WORK TASK -
Find the line in the entries below that contains "Image resolution: width=1282". Repeat it exactly, and every line after it through the line that contains "Task: Click the Pictures landscape icon".

━━ PROVIDED RECORDS ━━

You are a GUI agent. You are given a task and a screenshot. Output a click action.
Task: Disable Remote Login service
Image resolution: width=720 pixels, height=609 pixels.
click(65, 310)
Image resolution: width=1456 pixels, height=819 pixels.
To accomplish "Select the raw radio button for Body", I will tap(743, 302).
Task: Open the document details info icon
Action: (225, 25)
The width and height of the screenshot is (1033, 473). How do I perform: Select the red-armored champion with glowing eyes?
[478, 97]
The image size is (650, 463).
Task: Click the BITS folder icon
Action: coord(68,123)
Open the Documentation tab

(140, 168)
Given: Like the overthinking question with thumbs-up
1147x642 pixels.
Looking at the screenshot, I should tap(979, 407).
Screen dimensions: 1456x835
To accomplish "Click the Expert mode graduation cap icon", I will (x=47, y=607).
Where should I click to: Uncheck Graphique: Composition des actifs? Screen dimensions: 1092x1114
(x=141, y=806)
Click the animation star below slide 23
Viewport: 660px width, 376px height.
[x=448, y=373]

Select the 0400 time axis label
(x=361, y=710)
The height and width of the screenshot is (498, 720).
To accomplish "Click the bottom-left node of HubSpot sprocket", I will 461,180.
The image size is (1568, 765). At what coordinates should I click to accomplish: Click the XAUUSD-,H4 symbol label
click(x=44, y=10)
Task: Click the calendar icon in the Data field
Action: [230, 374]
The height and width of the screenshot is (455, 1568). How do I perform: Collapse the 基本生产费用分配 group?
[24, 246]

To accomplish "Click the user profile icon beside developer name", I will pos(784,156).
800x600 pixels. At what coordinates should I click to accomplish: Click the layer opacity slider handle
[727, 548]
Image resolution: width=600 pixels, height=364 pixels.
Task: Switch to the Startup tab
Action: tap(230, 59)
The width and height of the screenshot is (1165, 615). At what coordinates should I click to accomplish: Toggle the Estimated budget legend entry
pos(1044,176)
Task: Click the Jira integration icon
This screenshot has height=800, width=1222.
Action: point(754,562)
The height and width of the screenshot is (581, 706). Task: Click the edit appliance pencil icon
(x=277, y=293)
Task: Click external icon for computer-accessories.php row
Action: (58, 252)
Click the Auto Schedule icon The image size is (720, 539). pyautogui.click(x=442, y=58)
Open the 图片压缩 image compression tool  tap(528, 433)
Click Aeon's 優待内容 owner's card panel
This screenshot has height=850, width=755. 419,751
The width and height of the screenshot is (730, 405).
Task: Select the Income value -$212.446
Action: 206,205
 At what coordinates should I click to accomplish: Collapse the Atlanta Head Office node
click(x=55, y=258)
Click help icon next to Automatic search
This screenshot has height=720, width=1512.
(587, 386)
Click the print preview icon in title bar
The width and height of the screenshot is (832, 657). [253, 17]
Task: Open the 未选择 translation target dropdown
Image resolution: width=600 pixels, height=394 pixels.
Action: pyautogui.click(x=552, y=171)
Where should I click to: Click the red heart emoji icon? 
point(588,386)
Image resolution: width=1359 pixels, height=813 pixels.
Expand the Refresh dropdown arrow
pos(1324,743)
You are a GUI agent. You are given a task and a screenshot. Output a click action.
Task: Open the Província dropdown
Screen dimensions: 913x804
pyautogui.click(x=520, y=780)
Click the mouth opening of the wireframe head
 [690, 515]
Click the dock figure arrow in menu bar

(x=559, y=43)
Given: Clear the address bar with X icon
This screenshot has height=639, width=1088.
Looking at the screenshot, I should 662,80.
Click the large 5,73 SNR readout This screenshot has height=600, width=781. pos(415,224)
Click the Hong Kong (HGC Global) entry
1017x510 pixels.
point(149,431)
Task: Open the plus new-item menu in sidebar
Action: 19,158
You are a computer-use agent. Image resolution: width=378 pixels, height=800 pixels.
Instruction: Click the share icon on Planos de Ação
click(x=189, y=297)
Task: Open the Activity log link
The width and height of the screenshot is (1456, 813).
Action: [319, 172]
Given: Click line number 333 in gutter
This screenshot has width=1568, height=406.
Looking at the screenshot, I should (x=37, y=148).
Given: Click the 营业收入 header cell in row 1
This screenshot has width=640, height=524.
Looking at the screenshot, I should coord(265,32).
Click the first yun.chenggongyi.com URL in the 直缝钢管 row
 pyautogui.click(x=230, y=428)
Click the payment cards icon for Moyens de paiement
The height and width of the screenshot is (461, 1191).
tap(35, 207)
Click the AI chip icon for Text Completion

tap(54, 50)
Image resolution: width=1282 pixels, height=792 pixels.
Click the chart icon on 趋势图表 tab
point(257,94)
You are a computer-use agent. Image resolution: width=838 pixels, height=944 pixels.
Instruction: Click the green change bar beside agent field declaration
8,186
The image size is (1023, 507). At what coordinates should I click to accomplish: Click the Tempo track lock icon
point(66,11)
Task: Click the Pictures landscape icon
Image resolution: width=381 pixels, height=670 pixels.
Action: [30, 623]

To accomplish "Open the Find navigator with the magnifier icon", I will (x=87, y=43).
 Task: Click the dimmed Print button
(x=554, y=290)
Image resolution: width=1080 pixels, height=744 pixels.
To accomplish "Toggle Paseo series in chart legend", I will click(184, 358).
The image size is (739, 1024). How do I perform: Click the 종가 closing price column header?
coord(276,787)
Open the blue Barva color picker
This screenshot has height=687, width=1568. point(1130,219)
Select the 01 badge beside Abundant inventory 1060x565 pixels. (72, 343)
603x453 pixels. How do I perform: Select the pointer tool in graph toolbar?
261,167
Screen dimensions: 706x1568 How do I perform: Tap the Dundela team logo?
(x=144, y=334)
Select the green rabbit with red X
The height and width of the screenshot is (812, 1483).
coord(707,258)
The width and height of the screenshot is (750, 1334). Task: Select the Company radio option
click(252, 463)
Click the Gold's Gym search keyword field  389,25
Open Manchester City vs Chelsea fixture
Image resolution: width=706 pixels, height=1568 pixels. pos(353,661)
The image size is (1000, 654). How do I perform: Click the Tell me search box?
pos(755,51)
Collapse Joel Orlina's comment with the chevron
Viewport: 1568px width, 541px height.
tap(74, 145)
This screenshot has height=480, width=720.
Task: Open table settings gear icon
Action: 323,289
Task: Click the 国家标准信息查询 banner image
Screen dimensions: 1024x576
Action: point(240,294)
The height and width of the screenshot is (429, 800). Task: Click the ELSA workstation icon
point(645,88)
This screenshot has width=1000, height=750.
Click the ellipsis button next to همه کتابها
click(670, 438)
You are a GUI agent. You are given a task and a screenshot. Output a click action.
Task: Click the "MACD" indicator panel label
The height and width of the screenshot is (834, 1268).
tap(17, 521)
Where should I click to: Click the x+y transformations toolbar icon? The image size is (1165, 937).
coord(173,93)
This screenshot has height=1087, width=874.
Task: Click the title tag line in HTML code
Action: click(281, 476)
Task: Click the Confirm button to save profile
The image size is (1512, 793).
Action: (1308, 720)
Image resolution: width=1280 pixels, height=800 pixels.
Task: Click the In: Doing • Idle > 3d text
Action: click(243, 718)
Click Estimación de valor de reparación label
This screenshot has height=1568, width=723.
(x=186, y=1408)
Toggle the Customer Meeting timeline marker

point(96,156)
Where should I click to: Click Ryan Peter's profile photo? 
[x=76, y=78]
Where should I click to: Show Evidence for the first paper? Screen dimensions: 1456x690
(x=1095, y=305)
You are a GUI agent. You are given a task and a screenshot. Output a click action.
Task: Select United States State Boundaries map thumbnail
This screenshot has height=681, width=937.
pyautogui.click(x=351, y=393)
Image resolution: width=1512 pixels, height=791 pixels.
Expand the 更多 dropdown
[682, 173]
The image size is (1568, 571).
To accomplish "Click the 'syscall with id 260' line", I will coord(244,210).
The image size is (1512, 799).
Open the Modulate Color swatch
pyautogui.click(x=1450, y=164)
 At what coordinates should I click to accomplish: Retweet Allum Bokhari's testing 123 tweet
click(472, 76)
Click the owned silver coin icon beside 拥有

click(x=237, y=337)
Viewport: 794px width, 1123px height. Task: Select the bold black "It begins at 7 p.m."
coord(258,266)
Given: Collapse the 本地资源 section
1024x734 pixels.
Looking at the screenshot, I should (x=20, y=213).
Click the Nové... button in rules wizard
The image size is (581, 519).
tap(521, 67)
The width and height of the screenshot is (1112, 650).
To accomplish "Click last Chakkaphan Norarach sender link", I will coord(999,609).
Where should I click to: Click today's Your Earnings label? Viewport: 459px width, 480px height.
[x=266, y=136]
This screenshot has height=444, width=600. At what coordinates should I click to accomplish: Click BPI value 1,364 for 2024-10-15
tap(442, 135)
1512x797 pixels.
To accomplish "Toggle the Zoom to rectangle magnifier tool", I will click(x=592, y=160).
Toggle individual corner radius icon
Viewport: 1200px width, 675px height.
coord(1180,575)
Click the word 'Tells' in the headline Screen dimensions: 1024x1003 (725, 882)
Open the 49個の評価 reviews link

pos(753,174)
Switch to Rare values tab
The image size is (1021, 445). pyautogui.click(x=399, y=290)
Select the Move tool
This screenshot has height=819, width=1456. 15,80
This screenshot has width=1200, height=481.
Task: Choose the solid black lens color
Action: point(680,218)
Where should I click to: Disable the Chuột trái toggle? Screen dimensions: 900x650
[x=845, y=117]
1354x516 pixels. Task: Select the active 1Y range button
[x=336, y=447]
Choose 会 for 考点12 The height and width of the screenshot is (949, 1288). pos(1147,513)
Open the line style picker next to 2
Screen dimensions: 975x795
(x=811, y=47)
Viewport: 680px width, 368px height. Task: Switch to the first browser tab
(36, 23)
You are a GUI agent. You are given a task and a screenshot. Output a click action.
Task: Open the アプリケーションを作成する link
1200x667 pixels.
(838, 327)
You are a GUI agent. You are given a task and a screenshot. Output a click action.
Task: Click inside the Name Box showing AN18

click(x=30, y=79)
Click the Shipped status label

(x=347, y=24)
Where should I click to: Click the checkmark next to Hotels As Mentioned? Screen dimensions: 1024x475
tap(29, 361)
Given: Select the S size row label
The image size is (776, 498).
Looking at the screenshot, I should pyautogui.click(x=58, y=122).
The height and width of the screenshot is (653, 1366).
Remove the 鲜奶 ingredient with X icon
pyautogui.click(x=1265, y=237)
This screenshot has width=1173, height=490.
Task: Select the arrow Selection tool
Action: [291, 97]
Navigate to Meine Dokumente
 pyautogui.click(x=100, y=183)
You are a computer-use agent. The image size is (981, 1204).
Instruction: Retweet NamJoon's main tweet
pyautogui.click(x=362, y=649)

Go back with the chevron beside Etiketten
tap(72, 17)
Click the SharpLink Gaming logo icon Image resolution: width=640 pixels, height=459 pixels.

━━━

TASK RESULT -
Image resolution: width=1282 pixels, height=792 pixels.
Click the chart icon on 趋势图表 tab
point(257,94)
You are a computer-use agent. Image resolution: width=838 pixels, height=944 pixels.
Instruction: Click the green change bar beside agent field declaration
8,186
The image size is (1023, 507). At what coordinates should I click to accomplish: Click the Tempo track lock icon
point(66,11)
Task: Click the Pictures landscape icon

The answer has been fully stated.